▽

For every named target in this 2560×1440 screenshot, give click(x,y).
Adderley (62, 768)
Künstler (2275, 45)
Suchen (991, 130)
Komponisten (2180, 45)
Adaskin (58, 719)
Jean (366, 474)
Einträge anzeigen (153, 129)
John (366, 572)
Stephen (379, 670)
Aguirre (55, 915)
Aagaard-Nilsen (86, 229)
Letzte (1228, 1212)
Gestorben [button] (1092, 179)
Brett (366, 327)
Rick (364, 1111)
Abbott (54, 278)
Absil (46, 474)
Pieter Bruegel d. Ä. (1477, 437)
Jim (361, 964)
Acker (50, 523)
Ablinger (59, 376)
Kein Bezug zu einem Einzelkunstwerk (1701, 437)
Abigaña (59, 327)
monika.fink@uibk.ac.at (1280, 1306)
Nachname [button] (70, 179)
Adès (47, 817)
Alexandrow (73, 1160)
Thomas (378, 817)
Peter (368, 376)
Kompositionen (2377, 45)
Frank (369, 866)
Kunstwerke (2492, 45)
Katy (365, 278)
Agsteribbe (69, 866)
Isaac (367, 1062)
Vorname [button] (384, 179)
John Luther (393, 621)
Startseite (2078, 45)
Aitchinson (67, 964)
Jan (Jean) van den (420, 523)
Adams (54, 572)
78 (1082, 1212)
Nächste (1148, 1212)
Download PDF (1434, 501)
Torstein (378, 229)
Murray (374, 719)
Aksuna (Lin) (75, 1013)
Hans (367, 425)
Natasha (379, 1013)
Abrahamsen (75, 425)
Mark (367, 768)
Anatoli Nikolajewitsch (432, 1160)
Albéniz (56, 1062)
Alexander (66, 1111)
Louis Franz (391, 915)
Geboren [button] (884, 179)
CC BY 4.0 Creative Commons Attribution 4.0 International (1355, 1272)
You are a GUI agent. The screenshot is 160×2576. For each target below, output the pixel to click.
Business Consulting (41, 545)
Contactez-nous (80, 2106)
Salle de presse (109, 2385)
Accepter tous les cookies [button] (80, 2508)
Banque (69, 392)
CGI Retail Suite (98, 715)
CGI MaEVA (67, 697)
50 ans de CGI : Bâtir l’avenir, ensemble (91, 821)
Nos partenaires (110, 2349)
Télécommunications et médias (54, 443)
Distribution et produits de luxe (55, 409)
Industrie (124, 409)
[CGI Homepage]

△

TO DO
Which lines belong in the answer? Exactly those from the first line of the entries through the line holding "Aksuna (Lin) (75, 1013)", inclusive, copied unchanged.

SOLVED EXERCISE
For every named target in this 2560×1440 screenshot, give click(x,y).
Adderley (62, 768)
Künstler (2275, 45)
Suchen (991, 130)
Komponisten (2180, 45)
Adaskin (58, 719)
Jean (366, 474)
Einträge anzeigen (153, 129)
John (366, 572)
Stephen (379, 670)
Aguirre (55, 915)
Aagaard-Nilsen (86, 229)
Letzte (1228, 1212)
Gestorben [button] (1092, 179)
Brett (366, 327)
Rick (364, 1111)
Abbott (54, 278)
Absil (46, 474)
Pieter Bruegel d. Ä. (1477, 437)
Jim (361, 964)
Acker (50, 523)
Ablinger (59, 376)
Kein Bezug zu einem Einzelkunstwerk (1701, 437)
Abigaña (59, 327)
monika.fink@uibk.ac.at (1280, 1306)
Nachname [button] (70, 179)
Adès (47, 817)
Alexandrow (73, 1160)
Thomas (378, 817)
Peter (368, 376)
Kompositionen (2377, 45)
Frank (369, 866)
Kunstwerke (2492, 45)
Katy (365, 278)
Agsteribbe (69, 866)
Isaac (367, 1062)
Vorname [button] (384, 179)
John Luther (393, 621)
Startseite (2078, 45)
Aitchinson (67, 964)
Jan (Jean) van den (420, 523)
Adams (54, 572)
78 (1082, 1212)
Nächste (1148, 1212)
Download PDF (1434, 501)
Torstein (378, 229)
Murray (374, 719)
Aksuna (Lin) (75, 1013)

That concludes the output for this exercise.